Thursday, May 18, 2006

Who Are You and What Have You Done With My Child?


People usually warn against spoiling your child. With Ian, it's the other way around. He spoils us. Easy going, flexible, independent, loving, and extremely HAPPY are words people use to describe the little fella. I frequently will find him throughout the day sitting cross-legged by the bookshelf, surrounded by books that he has been looking through. He can easily spend a good 30 minutes there by himself. Then he'll get up, go over to where his cars, trucks, and trains reside and spend another 30 minutes. Tantrums have been few and far between. He's been very loving towards Laurel, his baby sister, and hasn't shown any resentment or jealousy.

Of course with a second birthday rapidly approaching, this had to change sometime. And boy, did it. The other day, Laurel and I were playing on the floor while watching Ian zoom his little blue garbage truck around. Next thing I know, he's standing on the couch rolling the truck along the back pillows. He knows this is not allowed. In fact, we have a no standing on the furniture policy in place. I put him on the floor and firmly stated, "No standing on the couch. Are you allowed to stand on the couch?"

"No-oo-oo," he sang as he shook his head.

The minute I let go of him, he climbed back onto the couch and stood up on it again. I thought a demonstration was needed, so I picked him up, sat him down on the couch next to me, and restated, "No standing on the couch. We sit on the couch. See, look how mama is sitting on the couch."

"Sit on couch," he replied.

"Ian, you need to sit on the couch.
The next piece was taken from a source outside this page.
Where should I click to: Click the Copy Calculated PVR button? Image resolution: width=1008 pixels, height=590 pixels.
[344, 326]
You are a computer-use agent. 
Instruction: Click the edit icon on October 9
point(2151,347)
If you stand on the couch, you'll need to go to the corner (our time out destination) for two minutes."

I thought he understood, but again, when I got up off the couch, he immediately stood up on it, laughing no less. It had become a game. I took him off the couch, bent over to look him in the eye, and explained he was going to the corner and why. He did his time, and then happily went back to playing with his trucks. Not five minutes passed before I found him standing on top of his train table. We went through the whole process again. Then he was standing on top of a dining room chair. Similar to directions on a shampoo bottle: explanation, demonstration, corner, repeat as necessary.
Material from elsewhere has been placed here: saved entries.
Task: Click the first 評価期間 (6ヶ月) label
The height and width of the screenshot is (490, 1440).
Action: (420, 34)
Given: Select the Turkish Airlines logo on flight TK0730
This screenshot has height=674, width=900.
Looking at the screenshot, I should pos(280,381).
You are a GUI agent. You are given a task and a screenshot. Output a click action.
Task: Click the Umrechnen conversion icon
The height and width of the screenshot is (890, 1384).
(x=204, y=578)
While trying to play with him, he still acted inappropriately. He was throwing toys and hitting me. Redirecting his play wasn't working.

All of this was happening an hour before dinner. I thought perhaps it was due to being hungry and that it would change once his tummy was full. However, dinner turned out to be a disaster. Ian ate a few bites and then started holding his food up over his head and dropping it onto the floor. It wasn't long before his sippy cup also was tossed to the ground. Soon his fork followed the same flight pattern. Then he picked up his plate and dumped its contents onto the booster chair tray. Before I could get it cleaned up, he raced his hands across the tray, spreading food all over the floor.

Our nightly routine to help ease Ian to sleep didn't go much better. He was extremely squirmy during the stories, and forget about brushing those teeth.

Once we got him to bed, I tried to think of why he acted the way that he did. Was he seeking attention? If so, he definitely got it, and unfortunately not the kind of attention you want to give your child. But I didn't think that was it. I make a point of playing with him throughout the day. Was he not feeling well? That could be it, he's been fighting a cold. Then it dawned on me, was he overly tired? Bingo! He got up earlier than normal that morning, and he refused to take his nap. Now I was really regretting not enforcing that nap. I know better than that. Sleep deprived children become Satan's spawn. Lesson learned, Ian will take his naps. Next step, get on the internet and get out those child development books to find ways to help your child to take his naps.

1 comment:

Peter said...

We have been enforcing the "no standing on the couch" policy for ever and it seems to be a lot like banging your head against the wall.